:: Text shown ::
Loop It Up Savannah

The beautiful bits left behind

Loop it Up Savannah began not so much by looking for inspiration from the perfect skeins of yarn on a shop shelf, but more like the good intentions found in the basket of a person able to envision making something beautiful from all the bits left behind.

In the spring of 2008, the Craft Yarn Council of America launched a program to support local causes called Warm Up America. The idea was that knitting and crochet programs be initiated in cities and towns in order to support existing local causes. The companies could provide support, including—not surprisingly—supplies.
Howard Morrison, a community leader in Savannah, Georgia wanted to seize this opportunity. People in Savannah consider Morrison a knitter, for the ways he joins together strands—people and organizations—from the community create stronger fibers for all.
Morrison approached West Broad Street YMCA Director Peter Doliber about starting a knitting and crochet class there. The next question: how to begin? Morrison went to Cayewah Easley, head of the Fiber Department at Savannah College of Art and Design (SCAD). Easley rounded up student volunteers and Morrison recruited volunteers from the Savannah Arts Academy and Senior Citizens, INC.
The Red Heart Yarn Company and the Craft Yarn Council of America sent yarn, needles, crochet hooks and fabric. The class was launched with ten elementary school-aged kids in a little room tucked away at the Broad Street Y. Molly Lieberman—SCAD student and now one of the program’s leading forces—describes the room as “half-storage, half-office.”

:: Problem details ::
Pick up the article about Loop It Up Savannah right after its last sentence and write what comes next.

:: Data segment ::
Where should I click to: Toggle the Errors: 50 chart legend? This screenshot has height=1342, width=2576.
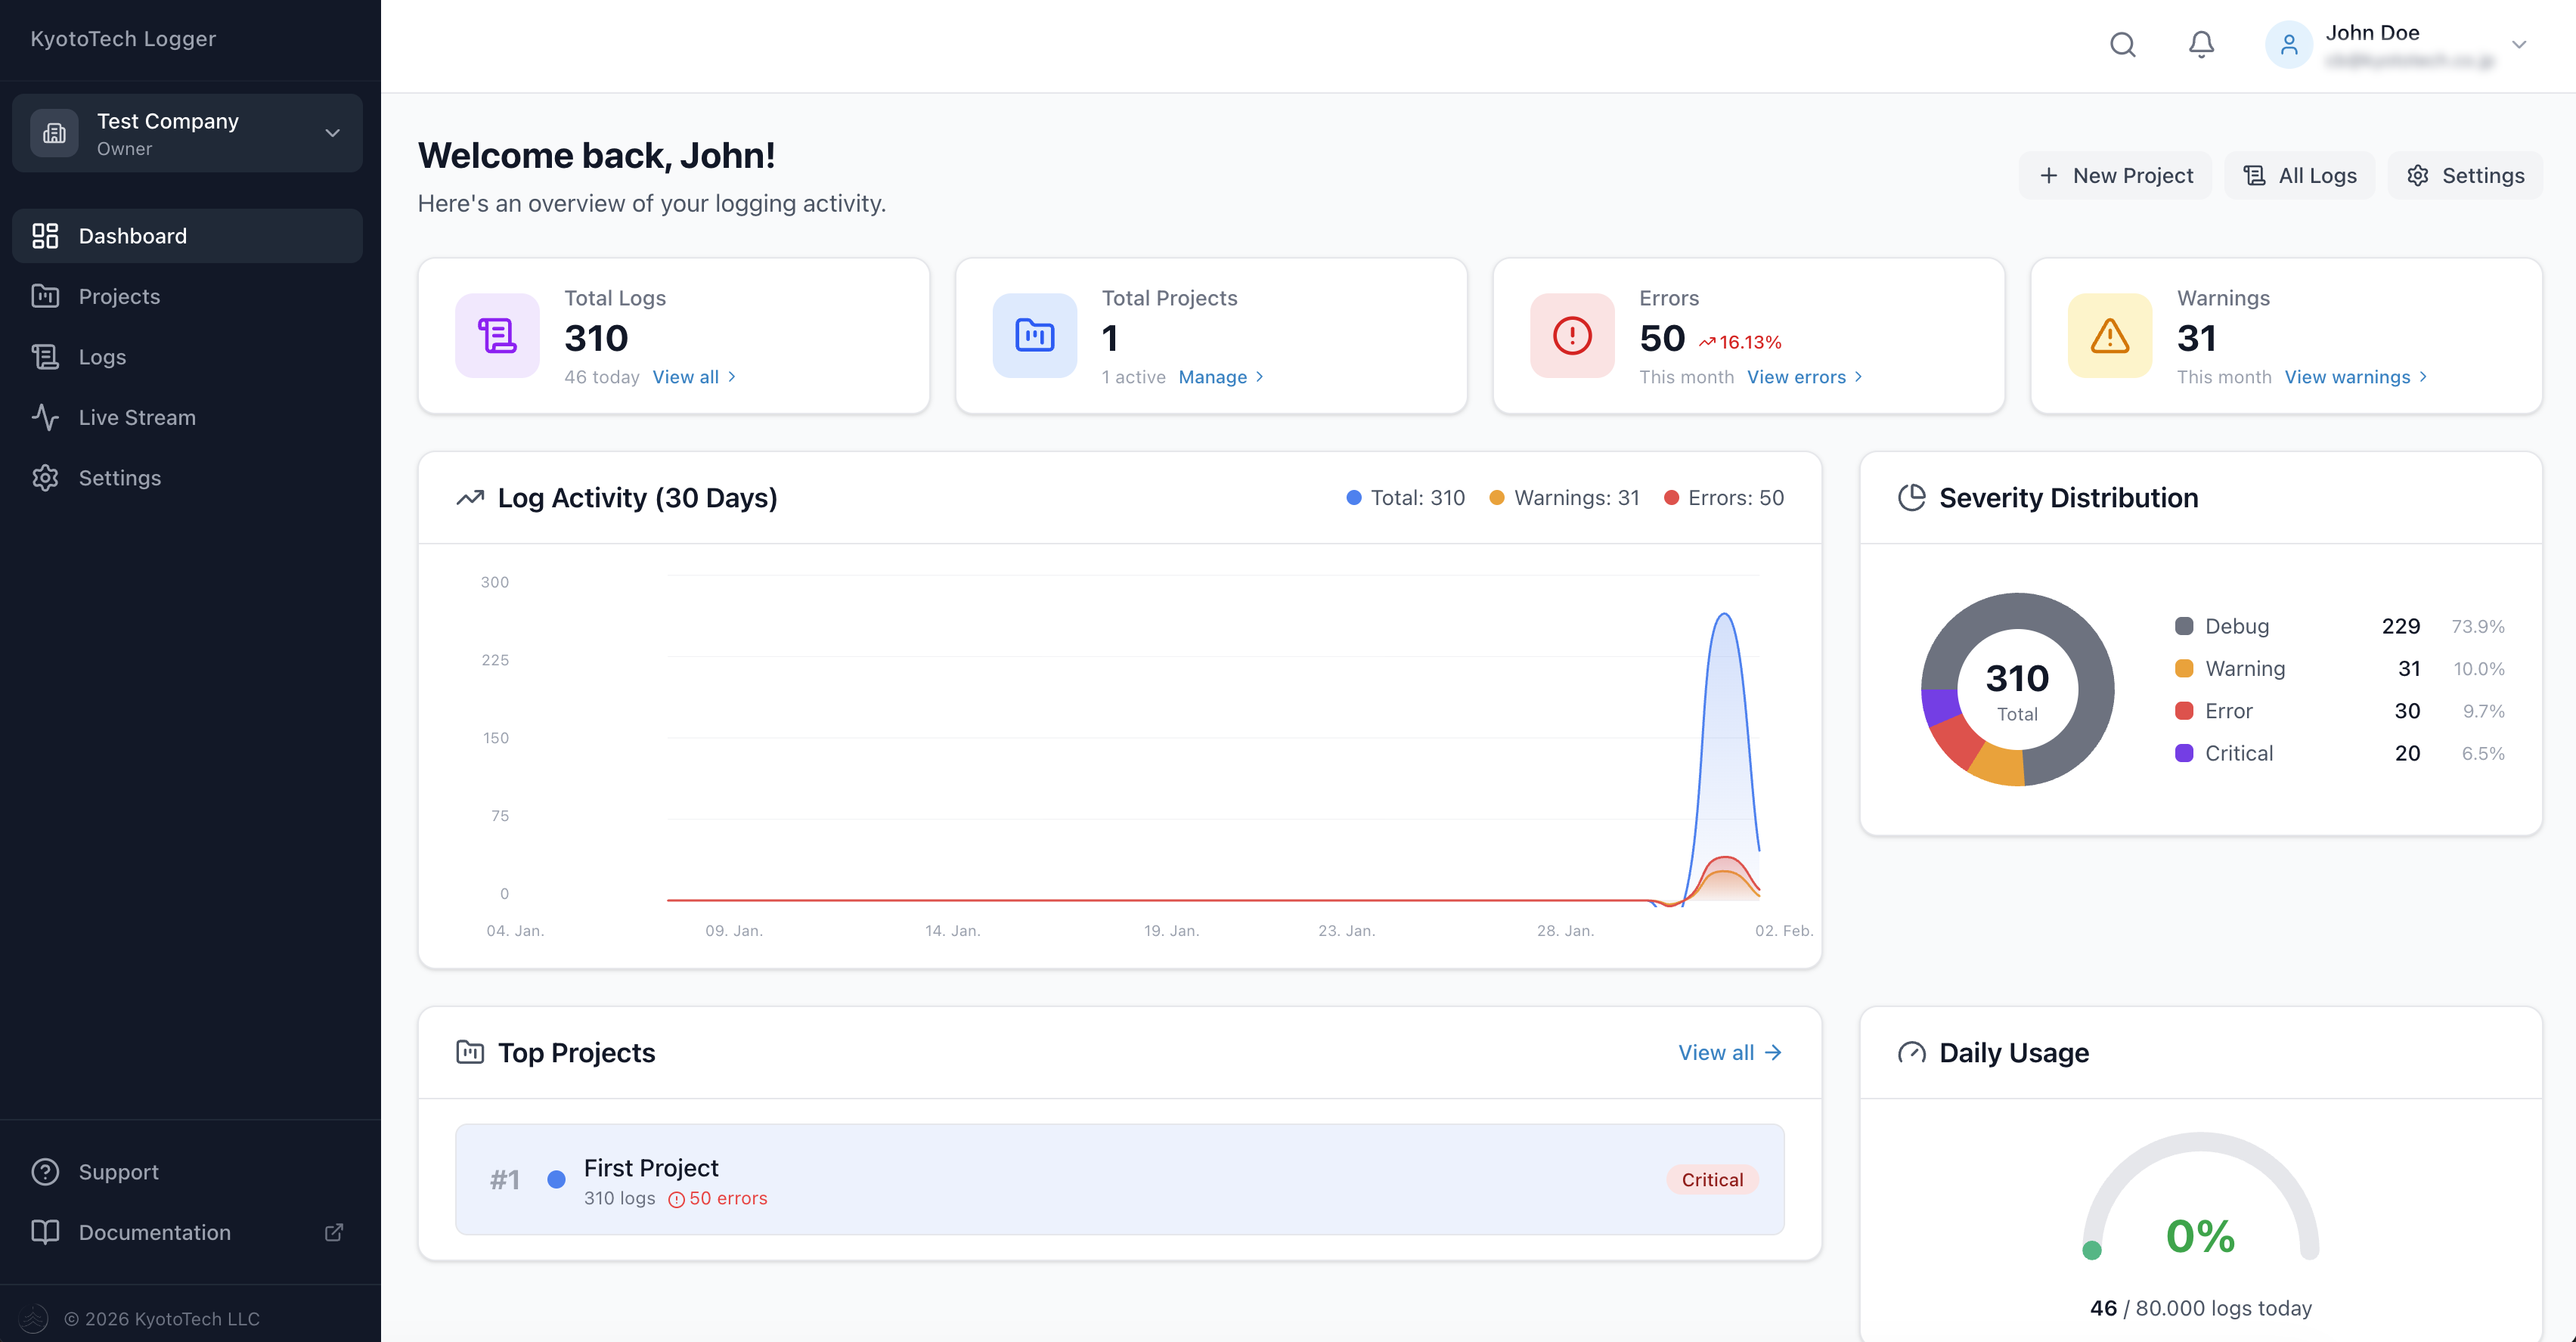pos(1723,497)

:: Result of the task ::
Like the tangle that is real life this endeavor wasn’t quite as simple as casting on and making perfect stitches first try. Lieberman says of those early classes that while some kids were natural knitters, others faced hurdles. Lieberman explains, “Some of these kids had so little exposure to materials of any sort. They’d never held yarn and didn’t really know how to use scissors. Mostly, their art instruction was limited to drawing. They needed a chance to explore as many different kinds of materials as we could provide.” She continues, “Some kids were struggling with the fine motor acuity required to knit. Knitting’s a complicated thing to learn for someone without pretty strong fine motor skills.”
So teachers like Lieberman set out to create projects that could act as introductions to new media—beyond the pencil. For example, says Lieberman, “We had kids do a pencil drawing, a self-portrait, and then put glue where they’d drawn and set yarn on the glue.” She explains, “We wanted to use the familiar, drawing, to pull kids toward becoming more comfortable with something unfamiliar.”
When the group began meeting, the Broad Street YMCA was, according to Lieberman, often “fairly deserted.” Over the past couple of years, the YMCA experienced a great revitalization. Lieberman lists some improvements: “There’s a new roof. There’s air conditioning. The gym’s been renovated. The outdoor pool, which was closed for about ten years, reopened. Home Depot has a special project called KaBOOM Design a Playground that allowed the kids’ ideas to be incorporated in the design of a playground. So, now there’s an amazing playground. The public library put a branch into the building. A group of people started a community garden.” She remarks, “It’s really incredible how much is happening there.”
Broad Street is one of seven “Heritage YMCA’s” still going in the country. These particular YMCA’s were intentionally established in the middle of public housing divisions.
This uptick in activity at the Y has only helped Loop it Up expand its reach. The program serves 80-100 kids—elementary through middle school—each week during the school year. Groups are comprised through the Y, the local Girls’ and Boys’ Club, and the library. There’s a neighborhood group, called the “Art Club,” that allows families to drop by and make art with kids as young as three. The art room, says Lieberman, is “always in use.”
The Y’s summer camp serves about 200 kids. “We had a new group in the art room,” says Lieberman, “every hour on the hour, divided by age and gender.”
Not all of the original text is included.